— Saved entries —

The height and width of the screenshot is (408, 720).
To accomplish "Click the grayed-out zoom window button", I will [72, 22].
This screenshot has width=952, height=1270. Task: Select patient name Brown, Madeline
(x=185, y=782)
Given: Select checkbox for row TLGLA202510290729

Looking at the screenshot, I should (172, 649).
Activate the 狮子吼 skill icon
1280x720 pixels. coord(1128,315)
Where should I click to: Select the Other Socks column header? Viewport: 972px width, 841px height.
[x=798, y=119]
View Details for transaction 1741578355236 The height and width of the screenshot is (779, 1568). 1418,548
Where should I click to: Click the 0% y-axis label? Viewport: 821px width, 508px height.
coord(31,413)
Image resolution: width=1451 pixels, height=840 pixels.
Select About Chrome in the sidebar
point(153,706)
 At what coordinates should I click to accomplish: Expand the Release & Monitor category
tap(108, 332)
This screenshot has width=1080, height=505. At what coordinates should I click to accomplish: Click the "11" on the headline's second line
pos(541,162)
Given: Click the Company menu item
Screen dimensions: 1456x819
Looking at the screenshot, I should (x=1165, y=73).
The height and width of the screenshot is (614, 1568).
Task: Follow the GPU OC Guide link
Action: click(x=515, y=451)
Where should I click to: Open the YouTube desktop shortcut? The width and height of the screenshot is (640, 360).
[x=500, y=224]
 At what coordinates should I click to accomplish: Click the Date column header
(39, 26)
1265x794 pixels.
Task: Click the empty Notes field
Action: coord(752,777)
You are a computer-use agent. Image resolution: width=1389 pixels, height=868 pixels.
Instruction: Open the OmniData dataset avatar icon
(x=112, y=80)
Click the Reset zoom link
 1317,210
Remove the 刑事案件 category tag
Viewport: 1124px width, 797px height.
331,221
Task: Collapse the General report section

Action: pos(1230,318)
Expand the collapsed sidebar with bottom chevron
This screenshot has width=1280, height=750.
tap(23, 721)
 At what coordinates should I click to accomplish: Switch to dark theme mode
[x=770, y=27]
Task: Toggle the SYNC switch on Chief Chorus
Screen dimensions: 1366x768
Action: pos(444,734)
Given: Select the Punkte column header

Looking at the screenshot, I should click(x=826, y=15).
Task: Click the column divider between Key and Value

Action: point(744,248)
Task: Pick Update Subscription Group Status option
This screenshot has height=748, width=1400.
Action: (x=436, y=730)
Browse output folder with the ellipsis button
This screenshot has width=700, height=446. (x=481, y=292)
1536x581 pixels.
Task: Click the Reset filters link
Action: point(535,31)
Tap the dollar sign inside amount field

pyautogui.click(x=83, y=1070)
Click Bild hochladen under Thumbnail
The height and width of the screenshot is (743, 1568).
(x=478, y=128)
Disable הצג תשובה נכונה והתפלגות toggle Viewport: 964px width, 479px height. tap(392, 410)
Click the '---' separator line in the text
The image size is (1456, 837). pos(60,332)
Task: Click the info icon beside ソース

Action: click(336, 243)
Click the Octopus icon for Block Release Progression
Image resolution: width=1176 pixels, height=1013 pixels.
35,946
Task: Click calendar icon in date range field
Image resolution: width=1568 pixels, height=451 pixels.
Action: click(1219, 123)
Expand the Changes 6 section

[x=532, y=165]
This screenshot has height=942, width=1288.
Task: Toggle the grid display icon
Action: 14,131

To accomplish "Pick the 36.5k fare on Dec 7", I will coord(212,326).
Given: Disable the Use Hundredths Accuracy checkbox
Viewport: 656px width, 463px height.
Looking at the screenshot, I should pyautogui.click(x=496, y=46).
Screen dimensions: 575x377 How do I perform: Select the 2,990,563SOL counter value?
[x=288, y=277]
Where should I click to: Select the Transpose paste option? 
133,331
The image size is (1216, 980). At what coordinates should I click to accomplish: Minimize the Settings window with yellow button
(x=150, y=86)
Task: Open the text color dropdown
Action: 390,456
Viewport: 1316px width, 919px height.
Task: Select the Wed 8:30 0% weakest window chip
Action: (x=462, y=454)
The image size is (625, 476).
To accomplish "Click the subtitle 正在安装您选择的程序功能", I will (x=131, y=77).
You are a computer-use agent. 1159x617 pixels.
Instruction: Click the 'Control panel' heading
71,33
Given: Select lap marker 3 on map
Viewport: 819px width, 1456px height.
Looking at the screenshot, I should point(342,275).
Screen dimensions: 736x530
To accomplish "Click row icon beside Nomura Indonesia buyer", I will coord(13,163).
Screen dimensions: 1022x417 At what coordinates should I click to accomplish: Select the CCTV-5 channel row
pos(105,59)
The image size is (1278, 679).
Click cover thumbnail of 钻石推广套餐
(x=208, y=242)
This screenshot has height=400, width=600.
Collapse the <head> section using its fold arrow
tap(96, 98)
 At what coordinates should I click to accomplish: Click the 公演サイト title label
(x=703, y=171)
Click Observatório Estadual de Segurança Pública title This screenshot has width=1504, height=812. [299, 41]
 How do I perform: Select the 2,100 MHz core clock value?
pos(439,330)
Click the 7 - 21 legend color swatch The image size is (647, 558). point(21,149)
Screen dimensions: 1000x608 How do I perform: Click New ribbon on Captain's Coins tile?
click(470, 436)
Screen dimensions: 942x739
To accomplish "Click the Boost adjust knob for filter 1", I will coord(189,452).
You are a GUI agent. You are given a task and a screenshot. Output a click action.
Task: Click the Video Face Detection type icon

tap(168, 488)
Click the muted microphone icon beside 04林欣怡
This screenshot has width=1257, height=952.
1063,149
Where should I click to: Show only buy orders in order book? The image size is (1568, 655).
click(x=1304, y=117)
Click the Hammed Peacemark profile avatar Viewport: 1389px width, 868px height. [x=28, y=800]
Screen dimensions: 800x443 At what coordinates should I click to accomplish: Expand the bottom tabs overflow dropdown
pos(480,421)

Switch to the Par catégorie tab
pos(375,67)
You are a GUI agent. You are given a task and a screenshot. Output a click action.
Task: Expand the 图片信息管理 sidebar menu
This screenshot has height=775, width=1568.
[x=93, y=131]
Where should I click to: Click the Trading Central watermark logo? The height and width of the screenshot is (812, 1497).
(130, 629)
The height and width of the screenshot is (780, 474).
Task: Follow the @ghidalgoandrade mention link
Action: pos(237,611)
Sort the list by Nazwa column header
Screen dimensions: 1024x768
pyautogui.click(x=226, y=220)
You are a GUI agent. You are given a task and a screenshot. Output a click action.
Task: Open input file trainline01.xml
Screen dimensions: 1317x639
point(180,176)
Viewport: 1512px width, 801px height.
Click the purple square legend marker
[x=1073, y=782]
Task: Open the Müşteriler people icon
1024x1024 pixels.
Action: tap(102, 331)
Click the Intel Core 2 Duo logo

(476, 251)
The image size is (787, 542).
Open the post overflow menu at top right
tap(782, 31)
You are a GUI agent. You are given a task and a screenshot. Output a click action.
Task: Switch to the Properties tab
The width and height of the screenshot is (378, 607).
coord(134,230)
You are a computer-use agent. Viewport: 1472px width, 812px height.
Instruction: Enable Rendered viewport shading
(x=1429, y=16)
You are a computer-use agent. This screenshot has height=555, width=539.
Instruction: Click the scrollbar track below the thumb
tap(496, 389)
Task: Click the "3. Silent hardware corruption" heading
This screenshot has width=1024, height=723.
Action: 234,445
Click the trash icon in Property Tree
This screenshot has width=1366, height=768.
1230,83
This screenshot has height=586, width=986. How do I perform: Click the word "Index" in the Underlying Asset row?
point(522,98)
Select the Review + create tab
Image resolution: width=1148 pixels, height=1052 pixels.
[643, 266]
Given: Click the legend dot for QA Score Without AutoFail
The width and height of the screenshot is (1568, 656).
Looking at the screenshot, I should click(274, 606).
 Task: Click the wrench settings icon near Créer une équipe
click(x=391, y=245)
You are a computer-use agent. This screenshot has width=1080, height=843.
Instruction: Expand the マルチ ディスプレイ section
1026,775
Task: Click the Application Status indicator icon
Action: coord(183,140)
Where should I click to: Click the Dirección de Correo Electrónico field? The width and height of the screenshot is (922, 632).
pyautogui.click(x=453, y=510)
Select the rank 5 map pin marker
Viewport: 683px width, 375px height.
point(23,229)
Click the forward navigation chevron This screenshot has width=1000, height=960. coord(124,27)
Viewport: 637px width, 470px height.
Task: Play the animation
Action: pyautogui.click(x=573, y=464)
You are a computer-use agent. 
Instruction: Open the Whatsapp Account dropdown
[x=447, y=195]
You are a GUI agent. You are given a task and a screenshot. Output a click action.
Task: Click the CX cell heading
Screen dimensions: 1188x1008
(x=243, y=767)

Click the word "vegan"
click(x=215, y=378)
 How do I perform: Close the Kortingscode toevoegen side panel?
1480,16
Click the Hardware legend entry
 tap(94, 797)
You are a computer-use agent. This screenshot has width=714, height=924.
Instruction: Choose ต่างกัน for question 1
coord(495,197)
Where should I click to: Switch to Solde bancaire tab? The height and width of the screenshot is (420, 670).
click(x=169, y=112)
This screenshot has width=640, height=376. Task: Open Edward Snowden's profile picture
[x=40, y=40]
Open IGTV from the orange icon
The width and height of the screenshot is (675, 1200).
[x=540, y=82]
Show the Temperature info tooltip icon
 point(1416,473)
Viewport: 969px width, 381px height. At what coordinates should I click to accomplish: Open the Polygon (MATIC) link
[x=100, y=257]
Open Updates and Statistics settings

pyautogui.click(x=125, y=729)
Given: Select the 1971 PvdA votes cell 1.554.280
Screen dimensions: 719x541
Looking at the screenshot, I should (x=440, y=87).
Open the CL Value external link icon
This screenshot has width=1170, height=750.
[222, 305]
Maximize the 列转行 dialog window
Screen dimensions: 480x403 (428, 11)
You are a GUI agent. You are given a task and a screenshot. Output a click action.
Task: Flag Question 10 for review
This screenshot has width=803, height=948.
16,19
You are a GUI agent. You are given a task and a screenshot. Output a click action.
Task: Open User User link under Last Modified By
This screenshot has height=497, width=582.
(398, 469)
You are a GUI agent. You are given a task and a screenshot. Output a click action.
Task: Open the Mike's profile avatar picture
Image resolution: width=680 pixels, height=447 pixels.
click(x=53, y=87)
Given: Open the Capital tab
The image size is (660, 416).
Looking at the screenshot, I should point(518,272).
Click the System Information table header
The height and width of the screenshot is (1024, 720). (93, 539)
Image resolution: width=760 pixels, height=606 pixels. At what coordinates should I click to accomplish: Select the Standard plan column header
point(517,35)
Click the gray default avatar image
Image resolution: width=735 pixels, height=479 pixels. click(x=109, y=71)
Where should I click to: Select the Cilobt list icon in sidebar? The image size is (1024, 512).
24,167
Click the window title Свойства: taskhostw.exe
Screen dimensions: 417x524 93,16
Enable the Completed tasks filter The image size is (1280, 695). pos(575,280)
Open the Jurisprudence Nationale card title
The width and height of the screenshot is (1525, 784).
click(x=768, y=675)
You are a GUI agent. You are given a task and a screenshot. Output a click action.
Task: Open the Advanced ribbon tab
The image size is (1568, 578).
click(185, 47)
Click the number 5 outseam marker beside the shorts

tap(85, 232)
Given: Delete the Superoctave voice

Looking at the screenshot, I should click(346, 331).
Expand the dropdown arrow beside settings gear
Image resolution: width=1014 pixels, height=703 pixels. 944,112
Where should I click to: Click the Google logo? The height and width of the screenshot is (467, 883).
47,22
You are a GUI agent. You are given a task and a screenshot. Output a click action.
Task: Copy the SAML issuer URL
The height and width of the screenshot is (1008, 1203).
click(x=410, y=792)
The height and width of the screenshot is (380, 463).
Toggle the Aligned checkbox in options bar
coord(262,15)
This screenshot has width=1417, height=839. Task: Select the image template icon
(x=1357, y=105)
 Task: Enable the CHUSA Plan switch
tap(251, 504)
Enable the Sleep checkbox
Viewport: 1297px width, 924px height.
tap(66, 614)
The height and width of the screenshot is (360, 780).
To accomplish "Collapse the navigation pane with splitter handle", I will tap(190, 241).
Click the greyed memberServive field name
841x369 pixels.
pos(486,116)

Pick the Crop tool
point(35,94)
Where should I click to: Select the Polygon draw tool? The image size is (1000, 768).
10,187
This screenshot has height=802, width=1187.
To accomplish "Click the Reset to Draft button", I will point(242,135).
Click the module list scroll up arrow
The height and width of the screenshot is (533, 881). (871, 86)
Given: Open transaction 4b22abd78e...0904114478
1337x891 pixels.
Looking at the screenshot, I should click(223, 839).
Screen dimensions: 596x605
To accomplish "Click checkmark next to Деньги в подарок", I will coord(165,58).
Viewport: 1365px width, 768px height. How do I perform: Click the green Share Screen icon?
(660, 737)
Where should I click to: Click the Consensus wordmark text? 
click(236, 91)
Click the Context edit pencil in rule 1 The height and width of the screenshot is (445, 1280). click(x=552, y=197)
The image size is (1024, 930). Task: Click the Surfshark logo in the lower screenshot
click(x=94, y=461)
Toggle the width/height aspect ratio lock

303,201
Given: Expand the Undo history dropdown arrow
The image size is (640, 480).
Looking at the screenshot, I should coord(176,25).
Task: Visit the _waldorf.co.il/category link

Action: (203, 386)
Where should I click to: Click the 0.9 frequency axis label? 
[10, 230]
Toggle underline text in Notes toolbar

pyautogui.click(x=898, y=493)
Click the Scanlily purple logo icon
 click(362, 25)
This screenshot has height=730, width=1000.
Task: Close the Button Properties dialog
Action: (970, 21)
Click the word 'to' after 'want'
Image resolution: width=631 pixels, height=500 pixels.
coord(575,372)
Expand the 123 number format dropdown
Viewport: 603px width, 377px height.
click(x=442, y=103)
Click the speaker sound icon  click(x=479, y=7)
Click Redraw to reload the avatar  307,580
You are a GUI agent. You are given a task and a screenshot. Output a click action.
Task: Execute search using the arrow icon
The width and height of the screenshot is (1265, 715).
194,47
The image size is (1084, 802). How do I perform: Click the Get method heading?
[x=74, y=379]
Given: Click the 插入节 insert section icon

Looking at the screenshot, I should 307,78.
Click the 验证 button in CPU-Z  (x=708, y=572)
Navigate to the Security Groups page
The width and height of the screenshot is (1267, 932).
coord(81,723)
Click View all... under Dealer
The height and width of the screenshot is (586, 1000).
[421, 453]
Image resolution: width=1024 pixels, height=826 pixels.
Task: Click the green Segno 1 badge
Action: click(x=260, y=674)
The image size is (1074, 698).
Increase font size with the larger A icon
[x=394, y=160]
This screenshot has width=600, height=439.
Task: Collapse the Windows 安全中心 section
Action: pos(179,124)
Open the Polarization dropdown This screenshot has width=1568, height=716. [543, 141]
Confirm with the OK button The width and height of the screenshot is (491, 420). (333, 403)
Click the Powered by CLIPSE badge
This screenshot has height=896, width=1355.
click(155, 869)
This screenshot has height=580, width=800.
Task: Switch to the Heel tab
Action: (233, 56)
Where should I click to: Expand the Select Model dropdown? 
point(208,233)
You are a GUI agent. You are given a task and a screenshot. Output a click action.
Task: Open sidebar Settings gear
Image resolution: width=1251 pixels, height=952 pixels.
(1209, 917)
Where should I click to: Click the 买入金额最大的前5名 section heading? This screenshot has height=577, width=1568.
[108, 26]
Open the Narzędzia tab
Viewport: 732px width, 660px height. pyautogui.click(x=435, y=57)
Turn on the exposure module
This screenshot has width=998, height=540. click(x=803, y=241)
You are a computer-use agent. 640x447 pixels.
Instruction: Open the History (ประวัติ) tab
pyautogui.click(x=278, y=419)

— What you should do —
Filter the data above by the word "will" and copy every line that matches.

— Answer for the task —
To accomplish "Click the grayed-out zoom window button", I will [72, 22].
To accomplish "Pick the 36.5k fare on Dec 7", I will coord(212,326).
To accomplish "Click the subtitle 正在安装您选择的程序功能", I will (x=131, y=77).
To accomplish "Click row icon beside Nomura Indonesia buyer", I will coord(13,163).
To accomplish "Click the Boost adjust knob for filter 1", I will coord(189,452).
To accomplish "Collapse the navigation pane with splitter handle", I will tap(190, 241).
To accomplish "Click the Reset to Draft button", I will point(242,135).
To accomplish "Click checkmark next to Деньги в подарок", I will coord(165,58).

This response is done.